The Lookback Provision
Many Section 423 ESPPs include a lookback provision. Instead of simply applying the discount to the stock price on the purchase date, the plan uses the lower of the stock price on the offering date (the start of the period) or the purchase date. If the stock rose from $50 to $80 during the period, you buy at 85% of $50 = $42.50, even though shares are worth $80. That is an effective discount of nearly 47%.
Contribution Limits
The IRS limits ESPP purchases to $25,000 worth of stock per calendar year, measured by the fair market value of the stock at the start of each offering period. This is a per-employee limit regardless of how many ESPPs you participate in.
Tax Treatment of ESPP Shares
Qualifying Disposition
If you hold the shares for at least two years from the offering date and one year from the purchase date, the sale is a qualifying disposition. The discount portion (up to 15% of the offering date price) is taxed as ordinary income. Any gain above that is taxed at long-term capital gains rates.
Disqualifying Disposition
If you sell before meeting both holding period requirements, the entire discount (the difference between what you paid and the FMV on the purchase date) is taxed as ordinary income. Any additional gain or loss from the purchase date to the sale date is capital gain or loss.
The Form 3922
Your employer files Form 3922 with the IRS for each ESPP purchase, reporting the offering date, purchase date, FMV on each date, and the price you paid. You need this information to correctly calculate your tax basis and report the sale on your tax return.
Practical Implications for Startup Employees
Nearly Risk-Free Returns
For employees at public companies, a Section 423 ESPP with a 15% discount and lookback provision offers a compelling return with minimal risk. Even if the stock price stays flat during the offering period, you earn a guaranteed 15% return (technically about 17.6% since you are paying 85 cents to get a dollar of stock). If the stock rises, the lookback amplifies the return.
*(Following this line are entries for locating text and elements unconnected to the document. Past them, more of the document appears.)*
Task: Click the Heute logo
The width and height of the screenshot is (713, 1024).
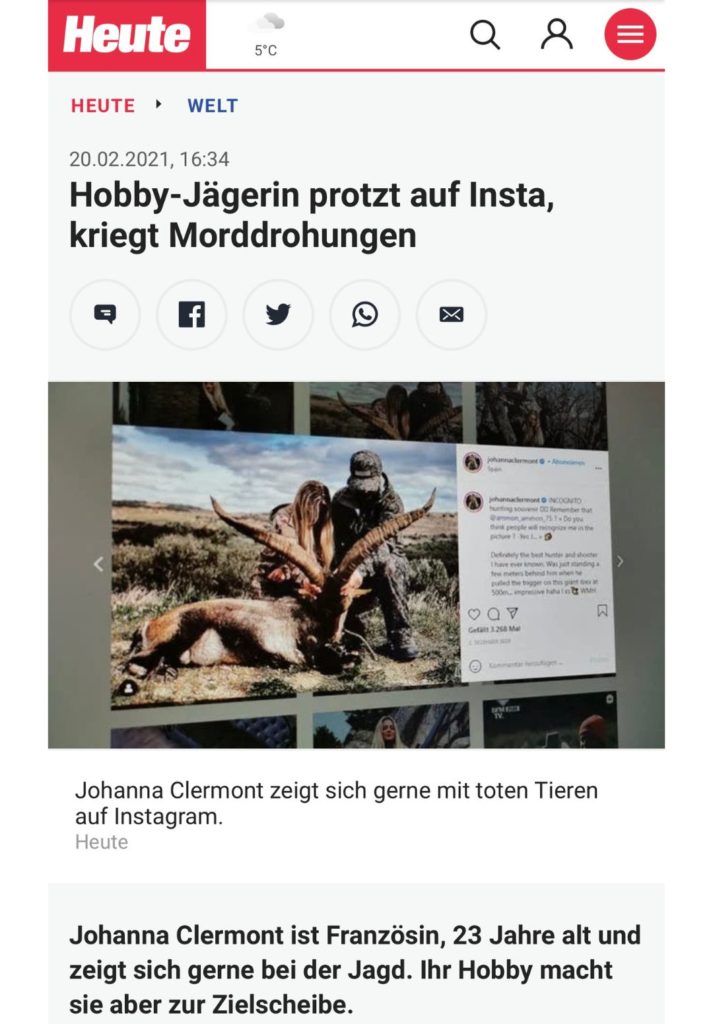Action: click(x=127, y=34)
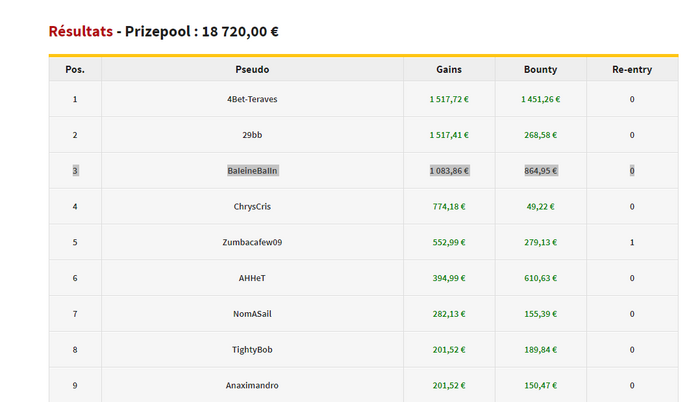The image size is (700, 402).
Task: Click NomASail player name
Action: click(x=252, y=314)
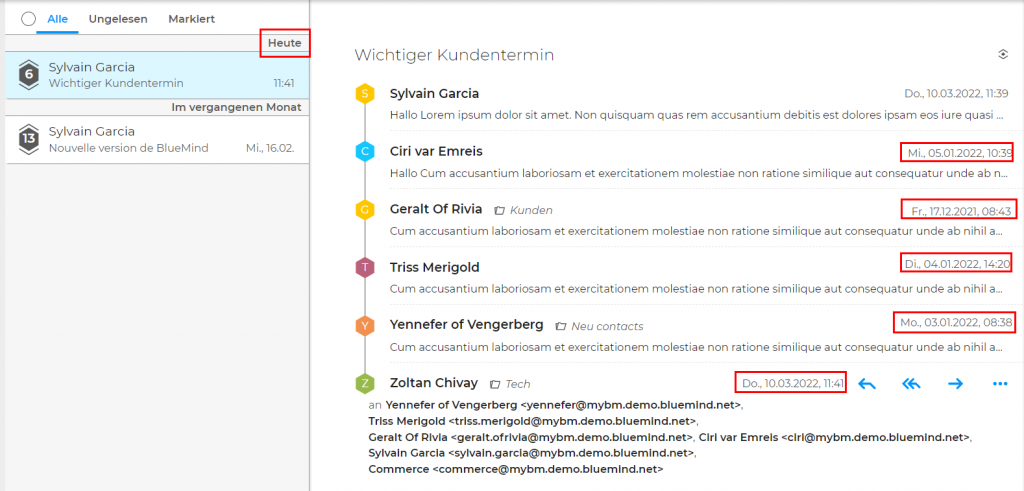Select the Alle filter tab

[x=57, y=19]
Max Out Your Contributions
Because the return profile is so favorable, most financial advisors recommend contributing the maximum percentage allowed. Even if you plan to sell the shares immediately on the purchase date (a disqualifying disposition), the 15% discount minus taxes still yields a positive return.
Watch the Holding Period
Holding ESPP shares for qualifying disposition treatment can save meaningful taxes on the discount portion. But this creates concentration risk — you are holding your employer's stock while also depending on that employer for your paycheck. Evaluate whether the tax savings justify the additional risk.
How It Relates to Exercising Stock Options
ESPPs differ from stock options in that they do not involve an exercise decision with upfront risk. Your investment is limited to the payroll deductions you have already committed, and the discount provides a buffer against loss. However, ESPPs and stock options interact in your overall equity compensation planning. If you hold both ISOs and ESPP shares, the holding period requirements and tax treatment differ for each, and your decisions about one should consider the impact on the other. Many employees use ESPP proceeds to fund stock option exercises — selling ESPP shares to generate the cash needed to exercise and hold options for long-term capital gains or QSBS treatment.